(Data entries)
------------------------------------------------------------

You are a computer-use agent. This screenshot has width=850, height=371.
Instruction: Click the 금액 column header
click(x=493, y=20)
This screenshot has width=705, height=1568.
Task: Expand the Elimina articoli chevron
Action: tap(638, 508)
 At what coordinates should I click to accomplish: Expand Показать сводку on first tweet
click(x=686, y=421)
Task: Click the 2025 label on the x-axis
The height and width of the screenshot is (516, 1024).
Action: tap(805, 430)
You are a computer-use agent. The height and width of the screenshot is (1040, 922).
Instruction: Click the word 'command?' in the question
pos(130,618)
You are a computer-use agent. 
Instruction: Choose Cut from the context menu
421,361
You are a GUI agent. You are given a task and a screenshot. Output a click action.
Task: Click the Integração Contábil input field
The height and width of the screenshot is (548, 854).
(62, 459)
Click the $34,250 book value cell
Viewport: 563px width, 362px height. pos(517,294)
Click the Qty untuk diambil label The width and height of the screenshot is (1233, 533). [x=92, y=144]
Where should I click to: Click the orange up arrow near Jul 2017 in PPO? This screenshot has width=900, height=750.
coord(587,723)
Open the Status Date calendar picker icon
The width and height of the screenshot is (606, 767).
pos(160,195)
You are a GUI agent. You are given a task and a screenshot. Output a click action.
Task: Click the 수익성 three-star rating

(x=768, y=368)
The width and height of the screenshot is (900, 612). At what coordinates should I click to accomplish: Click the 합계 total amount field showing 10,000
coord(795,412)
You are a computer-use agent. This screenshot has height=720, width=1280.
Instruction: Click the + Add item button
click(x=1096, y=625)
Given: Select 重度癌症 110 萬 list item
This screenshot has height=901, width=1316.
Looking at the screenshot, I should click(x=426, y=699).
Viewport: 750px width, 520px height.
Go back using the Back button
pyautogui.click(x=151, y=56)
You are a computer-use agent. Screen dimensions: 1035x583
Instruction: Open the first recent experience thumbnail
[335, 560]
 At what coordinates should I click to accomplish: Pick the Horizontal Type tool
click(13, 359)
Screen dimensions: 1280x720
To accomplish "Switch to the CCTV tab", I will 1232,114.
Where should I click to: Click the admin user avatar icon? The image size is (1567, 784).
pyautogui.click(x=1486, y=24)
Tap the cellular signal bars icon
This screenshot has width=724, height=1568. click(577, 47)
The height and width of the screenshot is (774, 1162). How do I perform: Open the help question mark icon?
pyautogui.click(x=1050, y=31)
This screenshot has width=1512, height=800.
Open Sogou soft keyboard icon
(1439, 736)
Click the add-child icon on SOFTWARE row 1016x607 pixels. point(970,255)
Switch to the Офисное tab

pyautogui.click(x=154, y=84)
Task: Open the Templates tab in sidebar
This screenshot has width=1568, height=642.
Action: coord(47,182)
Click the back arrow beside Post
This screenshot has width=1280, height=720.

------------------------------------------------------------

Assigned task: Please retype all of the records above exactly as they are.

Answer box:
You are a computer-use agent. This screenshot has width=850, height=371.
Instruction: Click the 금액 column header
click(x=493, y=20)
This screenshot has width=705, height=1568.
Task: Expand the Elimina articoli chevron
Action: tap(638, 508)
 At what coordinates should I click to accomplish: Expand Показать сводку on first tweet
click(x=686, y=421)
Task: Click the 2025 label on the x-axis
The height and width of the screenshot is (516, 1024).
Action: tap(805, 430)
You are a computer-use agent. The height and width of the screenshot is (1040, 922).
Instruction: Click the word 'command?' in the question
pos(130,618)
You are a computer-use agent. 
Instruction: Choose Cut from the context menu
421,361
You are a GUI agent. You are given a task and a screenshot. Output a click action.
Task: Click the Integração Contábil input field
The height and width of the screenshot is (548, 854).
(62, 459)
Click the $34,250 book value cell
Viewport: 563px width, 362px height. pos(517,294)
Click the Qty untuk diambil label The width and height of the screenshot is (1233, 533). [x=92, y=144]
Where should I click to: Click the orange up arrow near Jul 2017 in PPO? This screenshot has width=900, height=750.
coord(587,723)
Open the Status Date calendar picker icon
The width and height of the screenshot is (606, 767).
pos(160,195)
You are a GUI agent. You are given a task and a screenshot. Output a click action.
Task: Click the 수익성 three-star rating

(x=768, y=368)
The width and height of the screenshot is (900, 612). At what coordinates should I click to accomplish: Click the 합계 total amount field showing 10,000
coord(795,412)
You are a computer-use agent. This screenshot has height=720, width=1280.
Instruction: Click the + Add item button
click(x=1096, y=625)
Given: Select 重度癌症 110 萬 list item
This screenshot has height=901, width=1316.
Looking at the screenshot, I should click(x=426, y=699).
Viewport: 750px width, 520px height.
Go back using the Back button
pyautogui.click(x=151, y=56)
You are a computer-use agent. Screen dimensions: 1035x583
Instruction: Open the first recent experience thumbnail
[335, 560]
 At what coordinates should I click to accomplish: Pick the Horizontal Type tool
click(13, 359)
Screen dimensions: 1280x720
To accomplish "Switch to the CCTV tab", I will 1232,114.
Where should I click to: Click the admin user avatar icon? The image size is (1567, 784).
pyautogui.click(x=1486, y=24)
Tap the cellular signal bars icon
This screenshot has width=724, height=1568. click(577, 47)
The height and width of the screenshot is (774, 1162). How do I perform: Open the help question mark icon?
pyautogui.click(x=1050, y=31)
This screenshot has width=1512, height=800.
Open Sogou soft keyboard icon
(1439, 736)
Click the add-child icon on SOFTWARE row 1016x607 pixels. point(970,255)
Switch to the Офисное tab

pyautogui.click(x=154, y=84)
Task: Open the Templates tab in sidebar
This screenshot has width=1568, height=642.
Action: coord(47,182)
Click the back arrow beside Post
This screenshot has width=1280, height=720.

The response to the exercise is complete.